En principe, la fable conduit à une « moralité ». Mais, dans l’Avant-propos, Boris Vian a déjà signalé son refus de donner des « règles », et son désir de montrer simplement où est la beauté, et « tout le reste est laid ». C’est ce que confirme ce dénouement.

La beauté est bien ici l’amour, celui de Colin qui ne peut survivre à la mort de Chloé, et celui de la souris pour Colin. C’est un amour absolu, prêt à perdurer au-delà de la mort.

La laideur est ici le destin en marche, symbolisé par les « onze petites filles aveugles », qui, comble d’ironie, arrivent « en chantant » pour donner la mort. Autre ironie, le lieu d’où elles viennent, « l’orphelinat de Jules l’Apostolique » : nom formé à partir d’un jeu sur les mots entre Julien l’Apostat, empereur romain qui renia la religion chrétienne et « apostolique », qui signifie « héritée des apôtres ». Cette image finale pose une nouvelle révélation d’un nouvel « apôtre », le romancier : les fillettes sont « aveugles », tel Dieu qui reste indifférent devant la souffrance humaine.

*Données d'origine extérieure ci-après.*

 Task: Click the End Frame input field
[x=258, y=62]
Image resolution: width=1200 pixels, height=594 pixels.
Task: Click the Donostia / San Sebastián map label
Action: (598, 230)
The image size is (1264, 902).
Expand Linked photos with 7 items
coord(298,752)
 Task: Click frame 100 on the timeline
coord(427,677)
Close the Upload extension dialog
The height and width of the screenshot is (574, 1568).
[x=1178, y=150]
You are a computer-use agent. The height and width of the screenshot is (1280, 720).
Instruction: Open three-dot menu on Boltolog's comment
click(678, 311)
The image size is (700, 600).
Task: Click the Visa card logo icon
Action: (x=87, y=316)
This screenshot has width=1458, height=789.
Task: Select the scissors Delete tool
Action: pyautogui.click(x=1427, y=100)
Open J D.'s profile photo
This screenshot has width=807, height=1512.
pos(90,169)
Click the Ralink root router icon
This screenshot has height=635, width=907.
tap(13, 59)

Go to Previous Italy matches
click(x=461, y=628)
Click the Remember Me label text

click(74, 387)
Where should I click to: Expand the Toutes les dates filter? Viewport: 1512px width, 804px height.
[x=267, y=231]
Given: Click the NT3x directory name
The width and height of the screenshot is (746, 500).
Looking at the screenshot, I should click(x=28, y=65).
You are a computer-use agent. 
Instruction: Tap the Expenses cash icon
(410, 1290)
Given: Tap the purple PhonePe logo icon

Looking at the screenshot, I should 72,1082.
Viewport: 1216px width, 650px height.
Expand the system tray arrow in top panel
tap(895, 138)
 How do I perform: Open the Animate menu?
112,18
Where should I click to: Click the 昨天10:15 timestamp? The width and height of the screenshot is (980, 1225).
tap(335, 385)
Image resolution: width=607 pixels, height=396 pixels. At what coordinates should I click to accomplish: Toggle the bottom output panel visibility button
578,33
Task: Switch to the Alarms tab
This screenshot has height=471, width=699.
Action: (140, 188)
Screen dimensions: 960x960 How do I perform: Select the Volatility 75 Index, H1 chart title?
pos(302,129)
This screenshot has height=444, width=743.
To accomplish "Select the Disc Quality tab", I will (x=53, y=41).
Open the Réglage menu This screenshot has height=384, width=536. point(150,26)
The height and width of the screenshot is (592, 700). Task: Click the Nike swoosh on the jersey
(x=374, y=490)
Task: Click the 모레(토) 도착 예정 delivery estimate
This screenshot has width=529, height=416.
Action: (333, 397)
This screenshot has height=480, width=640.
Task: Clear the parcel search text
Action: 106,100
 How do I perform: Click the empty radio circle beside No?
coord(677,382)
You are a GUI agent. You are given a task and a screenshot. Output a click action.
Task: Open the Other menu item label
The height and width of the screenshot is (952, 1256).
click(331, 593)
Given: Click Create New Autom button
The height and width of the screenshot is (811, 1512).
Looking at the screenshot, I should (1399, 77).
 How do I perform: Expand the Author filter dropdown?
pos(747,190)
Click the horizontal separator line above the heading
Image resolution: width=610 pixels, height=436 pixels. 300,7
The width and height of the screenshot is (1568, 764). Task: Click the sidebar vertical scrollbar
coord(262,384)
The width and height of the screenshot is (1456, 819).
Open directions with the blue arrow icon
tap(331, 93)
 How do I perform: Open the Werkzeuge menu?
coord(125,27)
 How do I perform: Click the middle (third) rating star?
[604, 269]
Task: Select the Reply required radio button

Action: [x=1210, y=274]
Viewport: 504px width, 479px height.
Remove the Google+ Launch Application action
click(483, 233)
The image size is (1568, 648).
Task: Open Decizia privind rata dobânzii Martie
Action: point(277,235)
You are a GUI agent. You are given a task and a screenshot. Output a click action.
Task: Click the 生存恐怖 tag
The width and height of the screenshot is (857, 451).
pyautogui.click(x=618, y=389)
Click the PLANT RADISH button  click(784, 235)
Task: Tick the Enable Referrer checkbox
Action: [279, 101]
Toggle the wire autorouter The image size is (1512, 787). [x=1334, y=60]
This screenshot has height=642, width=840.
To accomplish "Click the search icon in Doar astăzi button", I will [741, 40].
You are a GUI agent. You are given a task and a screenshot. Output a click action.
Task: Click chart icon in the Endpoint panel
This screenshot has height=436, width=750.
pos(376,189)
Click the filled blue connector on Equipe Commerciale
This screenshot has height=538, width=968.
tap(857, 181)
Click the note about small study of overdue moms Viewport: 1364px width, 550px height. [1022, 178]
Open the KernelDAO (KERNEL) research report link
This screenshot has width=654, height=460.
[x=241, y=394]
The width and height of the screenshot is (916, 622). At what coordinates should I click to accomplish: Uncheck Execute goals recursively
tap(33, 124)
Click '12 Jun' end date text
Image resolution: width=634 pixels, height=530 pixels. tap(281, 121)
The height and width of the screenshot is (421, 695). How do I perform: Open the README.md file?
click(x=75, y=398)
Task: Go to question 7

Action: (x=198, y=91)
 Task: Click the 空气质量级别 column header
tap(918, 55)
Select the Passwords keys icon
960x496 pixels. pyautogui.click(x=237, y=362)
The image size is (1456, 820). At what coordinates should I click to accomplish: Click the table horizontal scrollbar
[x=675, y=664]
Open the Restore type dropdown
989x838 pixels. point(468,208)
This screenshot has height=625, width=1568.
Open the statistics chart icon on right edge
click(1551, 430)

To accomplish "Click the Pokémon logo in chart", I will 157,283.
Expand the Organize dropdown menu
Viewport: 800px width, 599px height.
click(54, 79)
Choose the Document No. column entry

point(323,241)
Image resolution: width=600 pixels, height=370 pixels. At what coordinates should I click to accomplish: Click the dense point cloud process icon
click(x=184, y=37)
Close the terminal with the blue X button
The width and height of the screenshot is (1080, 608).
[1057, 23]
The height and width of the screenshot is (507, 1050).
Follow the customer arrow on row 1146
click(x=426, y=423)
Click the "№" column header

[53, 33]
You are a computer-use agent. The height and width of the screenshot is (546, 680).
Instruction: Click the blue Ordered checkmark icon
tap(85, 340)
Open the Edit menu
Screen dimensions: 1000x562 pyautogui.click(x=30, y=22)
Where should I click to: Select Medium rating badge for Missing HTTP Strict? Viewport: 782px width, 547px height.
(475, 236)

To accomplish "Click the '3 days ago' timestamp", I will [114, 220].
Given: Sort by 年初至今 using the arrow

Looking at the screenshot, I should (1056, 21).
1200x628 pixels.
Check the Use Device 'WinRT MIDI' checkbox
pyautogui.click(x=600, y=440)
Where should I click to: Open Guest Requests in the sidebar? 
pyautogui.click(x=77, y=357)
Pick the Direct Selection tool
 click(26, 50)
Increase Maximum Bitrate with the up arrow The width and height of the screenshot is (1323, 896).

Ainsi, la mort de la souris est parallèle à celle de Chloé : deux morts tout aussi absurdes dans l’aveuglement du destin. 

CONCLUSION

 

Ce chapitre fonctionne donc bien comme un apologue. Tout en empruntant au réel, Boris Vian a procédé par « distorsion » de la fable, mais, sous la fiction, au lecteur de comprendre que tout est « vrai ». Son objectif : montrer à la fois la beauté de l’amour et, parallèlement son échec dans une société qui lui reste aveugle.

Le marécage, tombeau de Chloé. Film de Gondry

Il nous conduit aussi à une ultime explicitation du titre : « L’écume » est la surface, le mode de vie joyeux, le goût des plaisirs, qui coiffe la réalité « des jours », beaucoup plus tragique. Dans le roman, un véritable piège s’est refermé sur des personnages qui avaient tout pour être heureux, mais qui sont conduits inéluctablement vers la mort. Peut-être faut-il y voir un écho à la maladie qui accable Boris Vian depuis son enfance, mais qui l’a conduit à cultiver tous les plaisirs de l’existence ?

En même temps, cette scène se déroule au bord du « marécage » où Chloé a été engloutie. On peut y voir comme un écho à ceux de la Louisiane, où Vian prétend avoir écrit le roman, et à la chanson de Duke Ellington, qui donne son prénom à l’héroïne et qui les évoque.